> **PARTS OF THE EXERCISE**:
- A) In the text about Obama and progressives, what does Krugman say progressives no longer do?
- B) Reproduce the passage from the text about Obama and progressives, starting with "Has Obama lost" and going on through "wins in Washington?".

*** Opening EXTRACTED TEXT ***

Has Obama lost the trust of progressives, as Krugman says?
Paul Krugman says “yes.” Is the health care fight an opportunity to change who wins in Washington?
Aug. 21, 2009
Paul Krugman has an excellent column today arguing that progressives have backlashed so intensely over the prospect of Obama’s dropping the public option because — for reasons extending far beyond specific health care issues — they no longer trust the President. Citing Obama’s steadfast continuation of Bush/Cheney Terrorism policies, the administration’s extreme coziness with crisis-causing banks, and the endless retreats on health care, Krugman says that “a backlash in the progressive base . . . has been building for months” and that “progressives are now in revolt. Mr. Obama took their trust for granted, and in the process lost it.”

*** Closing EXTRACTED TEXT ***
*** Opening RAW DATA ***

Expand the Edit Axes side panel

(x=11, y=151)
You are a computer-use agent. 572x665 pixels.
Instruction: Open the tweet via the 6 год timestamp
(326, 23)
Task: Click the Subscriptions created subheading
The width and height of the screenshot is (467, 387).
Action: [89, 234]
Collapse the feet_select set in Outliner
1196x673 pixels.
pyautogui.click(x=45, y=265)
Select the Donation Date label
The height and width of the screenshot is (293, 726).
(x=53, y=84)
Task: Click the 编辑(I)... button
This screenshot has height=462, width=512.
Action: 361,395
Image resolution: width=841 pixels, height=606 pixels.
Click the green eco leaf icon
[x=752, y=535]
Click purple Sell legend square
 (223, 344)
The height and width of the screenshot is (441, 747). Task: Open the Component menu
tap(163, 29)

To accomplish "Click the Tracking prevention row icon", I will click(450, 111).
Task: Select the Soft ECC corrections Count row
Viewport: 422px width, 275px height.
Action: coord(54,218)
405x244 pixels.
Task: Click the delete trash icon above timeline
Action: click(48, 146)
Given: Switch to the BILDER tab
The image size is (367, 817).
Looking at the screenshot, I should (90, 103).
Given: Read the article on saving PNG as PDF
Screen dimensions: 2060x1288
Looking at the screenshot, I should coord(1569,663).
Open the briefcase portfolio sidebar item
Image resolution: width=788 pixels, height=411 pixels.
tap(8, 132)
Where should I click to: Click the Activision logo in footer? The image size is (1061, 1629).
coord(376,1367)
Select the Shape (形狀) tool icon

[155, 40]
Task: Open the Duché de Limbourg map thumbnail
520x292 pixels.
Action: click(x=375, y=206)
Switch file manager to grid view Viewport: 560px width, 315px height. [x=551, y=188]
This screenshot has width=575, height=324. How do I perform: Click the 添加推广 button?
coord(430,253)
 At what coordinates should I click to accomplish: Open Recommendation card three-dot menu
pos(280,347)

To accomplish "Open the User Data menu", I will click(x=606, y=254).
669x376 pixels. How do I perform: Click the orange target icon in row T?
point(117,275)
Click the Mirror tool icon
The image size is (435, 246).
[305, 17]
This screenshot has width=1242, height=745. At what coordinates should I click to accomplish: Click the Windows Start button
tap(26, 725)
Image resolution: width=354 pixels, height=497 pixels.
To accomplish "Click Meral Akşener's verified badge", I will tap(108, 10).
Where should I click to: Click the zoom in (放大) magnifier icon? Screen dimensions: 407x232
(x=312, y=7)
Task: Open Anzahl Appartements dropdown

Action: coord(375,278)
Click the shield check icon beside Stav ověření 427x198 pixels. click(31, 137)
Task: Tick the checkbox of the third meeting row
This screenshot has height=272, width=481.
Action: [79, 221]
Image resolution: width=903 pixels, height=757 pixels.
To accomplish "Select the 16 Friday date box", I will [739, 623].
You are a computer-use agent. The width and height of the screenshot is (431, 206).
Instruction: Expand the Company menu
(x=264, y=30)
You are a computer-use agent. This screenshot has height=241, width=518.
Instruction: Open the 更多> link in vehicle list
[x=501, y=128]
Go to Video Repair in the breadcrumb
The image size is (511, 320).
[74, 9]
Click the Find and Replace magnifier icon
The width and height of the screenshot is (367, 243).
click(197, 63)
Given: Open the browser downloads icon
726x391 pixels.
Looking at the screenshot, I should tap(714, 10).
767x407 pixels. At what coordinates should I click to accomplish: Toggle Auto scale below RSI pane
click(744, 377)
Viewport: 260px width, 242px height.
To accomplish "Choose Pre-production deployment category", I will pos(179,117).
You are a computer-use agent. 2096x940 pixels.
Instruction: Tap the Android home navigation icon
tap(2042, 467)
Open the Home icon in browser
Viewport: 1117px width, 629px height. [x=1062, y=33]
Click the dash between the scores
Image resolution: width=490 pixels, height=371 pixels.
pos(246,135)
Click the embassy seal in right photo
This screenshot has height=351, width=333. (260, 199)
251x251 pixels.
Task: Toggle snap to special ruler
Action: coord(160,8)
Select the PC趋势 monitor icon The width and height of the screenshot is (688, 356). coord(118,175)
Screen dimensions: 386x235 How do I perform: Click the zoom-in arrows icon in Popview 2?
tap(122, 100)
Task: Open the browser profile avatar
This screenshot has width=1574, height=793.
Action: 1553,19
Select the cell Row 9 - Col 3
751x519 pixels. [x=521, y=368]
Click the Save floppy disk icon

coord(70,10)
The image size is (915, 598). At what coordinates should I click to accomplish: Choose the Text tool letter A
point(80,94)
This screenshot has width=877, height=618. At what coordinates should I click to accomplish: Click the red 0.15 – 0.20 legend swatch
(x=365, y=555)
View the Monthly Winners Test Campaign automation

*** Closing RAW DATA ***

> **TASK RESPONSES**:
- A) They no longer trust the President.

- B)
Has Obama lost the trust of progressives, as Krugman says?
Paul Krugman says “yes.” Is the health care fight an opportunity to change who wins in Washington?